Corporate balance sheets are strong and defaults will be low - many market participants currently believe that the US corporate sector is quite healthy, with strong balance sheets, stable leverage ratios, ample interest coverage, and robust free cash flow levels. The latest data supports this belief, and many companies did in fact use the low-rate environment of 2020-2021 to term out debt. However, much of the available free cash flow can be traced to a lack of capex investment over the past decade, as well as companies holding off on further spending until inflation ebbs. It seems unlikely that companies can continue to focus on debt-financed share buybacks in lieu of capex in a deglobalizing world of higher interest rates.
Most investors look at BBB-rated companies with roughly 3x leverage and net-debt-to-enterprise values of 33% and see no reason for concern. However, research suggests that corporate profits could fall 15%-25% during the next recession. If multiples were to contract similarly, then your typical BBB-company would start to look more like a BB-risk. For high-yield companies, this math would be even worse.
The team maintains high levels of duration relative to the portfolio’s historic ranges, and it is well diversified across inflation-linked bonds (ILBs), core challenges, DM government bonds and EM local debt. Given the team’s view on inflation surprising to the downside, it is reasonable to ask why they are maintaining the exposure to ILBs. The decline in inflation expectations is already in the price for most TIPS with most forward breakevens trading below the Fed’s 2% long-term inflation target. In addition, the biggest risk to the team’s negative view on the economy is that the US consumer continues to draw down savings maintaining inflation. ILBs provide some hedge to this scenario as well as to an overall rise in commodity prices that could occur due to increased geopolitical tensions.
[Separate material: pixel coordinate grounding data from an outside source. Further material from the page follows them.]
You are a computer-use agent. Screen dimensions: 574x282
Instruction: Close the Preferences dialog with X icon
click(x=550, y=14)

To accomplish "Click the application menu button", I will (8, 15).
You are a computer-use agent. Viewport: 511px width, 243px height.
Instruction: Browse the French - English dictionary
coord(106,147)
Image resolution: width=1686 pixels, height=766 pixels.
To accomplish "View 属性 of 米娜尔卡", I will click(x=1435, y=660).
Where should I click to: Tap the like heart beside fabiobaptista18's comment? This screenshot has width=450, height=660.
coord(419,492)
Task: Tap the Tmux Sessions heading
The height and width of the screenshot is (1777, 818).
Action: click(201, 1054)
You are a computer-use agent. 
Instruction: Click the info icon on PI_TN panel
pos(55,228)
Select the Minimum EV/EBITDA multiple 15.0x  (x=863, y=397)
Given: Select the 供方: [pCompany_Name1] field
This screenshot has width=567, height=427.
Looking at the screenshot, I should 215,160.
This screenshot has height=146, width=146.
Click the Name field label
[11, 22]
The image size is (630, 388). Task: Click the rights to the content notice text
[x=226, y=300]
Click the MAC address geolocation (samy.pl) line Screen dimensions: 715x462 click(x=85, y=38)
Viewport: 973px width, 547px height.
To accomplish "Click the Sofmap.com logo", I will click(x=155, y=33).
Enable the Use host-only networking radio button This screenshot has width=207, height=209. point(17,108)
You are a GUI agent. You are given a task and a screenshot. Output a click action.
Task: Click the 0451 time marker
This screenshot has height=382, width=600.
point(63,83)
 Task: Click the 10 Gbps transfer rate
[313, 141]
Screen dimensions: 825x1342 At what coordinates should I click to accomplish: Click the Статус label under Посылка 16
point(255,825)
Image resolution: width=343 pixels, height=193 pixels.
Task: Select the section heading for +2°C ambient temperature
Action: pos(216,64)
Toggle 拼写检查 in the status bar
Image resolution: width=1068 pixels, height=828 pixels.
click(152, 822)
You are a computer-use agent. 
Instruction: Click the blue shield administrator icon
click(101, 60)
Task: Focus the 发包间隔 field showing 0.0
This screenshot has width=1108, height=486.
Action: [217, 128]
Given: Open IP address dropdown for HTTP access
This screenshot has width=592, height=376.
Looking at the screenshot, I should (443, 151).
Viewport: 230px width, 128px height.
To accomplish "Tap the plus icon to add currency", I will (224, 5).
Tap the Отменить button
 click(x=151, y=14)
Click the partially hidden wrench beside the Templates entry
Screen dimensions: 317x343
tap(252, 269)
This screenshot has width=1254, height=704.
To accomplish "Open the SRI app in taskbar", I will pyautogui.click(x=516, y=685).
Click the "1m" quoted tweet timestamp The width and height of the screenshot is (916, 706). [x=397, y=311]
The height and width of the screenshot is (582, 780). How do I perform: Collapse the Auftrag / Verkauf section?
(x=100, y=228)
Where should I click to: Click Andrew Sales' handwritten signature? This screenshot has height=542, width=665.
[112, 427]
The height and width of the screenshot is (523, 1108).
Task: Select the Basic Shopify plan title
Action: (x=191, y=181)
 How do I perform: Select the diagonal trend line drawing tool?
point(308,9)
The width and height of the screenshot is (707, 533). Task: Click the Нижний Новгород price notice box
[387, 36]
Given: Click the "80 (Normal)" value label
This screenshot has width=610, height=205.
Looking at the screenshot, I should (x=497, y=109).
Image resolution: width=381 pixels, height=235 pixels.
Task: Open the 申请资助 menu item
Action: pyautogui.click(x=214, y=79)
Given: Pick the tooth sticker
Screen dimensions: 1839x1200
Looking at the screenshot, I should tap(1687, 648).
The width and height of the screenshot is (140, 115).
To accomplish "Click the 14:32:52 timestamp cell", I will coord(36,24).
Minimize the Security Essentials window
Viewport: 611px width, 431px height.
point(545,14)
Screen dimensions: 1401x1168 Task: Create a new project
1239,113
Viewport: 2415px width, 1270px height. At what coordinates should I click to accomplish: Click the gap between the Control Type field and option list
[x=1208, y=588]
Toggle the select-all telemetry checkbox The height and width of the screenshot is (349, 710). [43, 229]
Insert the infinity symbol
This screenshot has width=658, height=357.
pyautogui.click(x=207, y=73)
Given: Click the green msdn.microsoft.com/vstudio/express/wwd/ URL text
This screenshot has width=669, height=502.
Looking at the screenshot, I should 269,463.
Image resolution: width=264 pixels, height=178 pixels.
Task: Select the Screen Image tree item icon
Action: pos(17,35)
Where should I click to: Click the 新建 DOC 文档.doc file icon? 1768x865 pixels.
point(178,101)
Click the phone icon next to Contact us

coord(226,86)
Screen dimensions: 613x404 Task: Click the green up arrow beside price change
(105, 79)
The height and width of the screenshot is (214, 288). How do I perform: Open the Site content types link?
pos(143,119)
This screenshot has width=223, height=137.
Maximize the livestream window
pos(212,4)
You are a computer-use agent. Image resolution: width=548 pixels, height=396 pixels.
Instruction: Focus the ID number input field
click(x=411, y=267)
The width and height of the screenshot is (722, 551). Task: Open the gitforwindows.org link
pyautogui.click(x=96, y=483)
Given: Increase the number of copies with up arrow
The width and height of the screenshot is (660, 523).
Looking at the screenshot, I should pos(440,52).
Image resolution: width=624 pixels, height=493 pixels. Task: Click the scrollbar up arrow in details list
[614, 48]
The team maintains overall low levels of credit risk relative to the portfolio’s history. With spreads at their median historical percentile and the team’s negative view on the US economy, they feel that taking advantage of high levels of dispersion in credit markets through the portfolio’s credit relative value strategies is the more prudent course of action. Finally, they are maintaining their negative US Dollar positioning. Many investors tend to believe that if the we enter a US recession you should buy the US dollar, particularly if volatility spikes and stocks sell off. However, the team believes the 15-year US dollar (USD) bull market may have ended in September 2022. The USD has historically tended to move in such long cycles, but often with little correlation to equity performance and market volatility. Past examples of USD underperformance despite financial market weakness include the 1970s, Black Monday (1987), the 1994 Fed hiking cycle, and the bursting of the tech bubble (2000).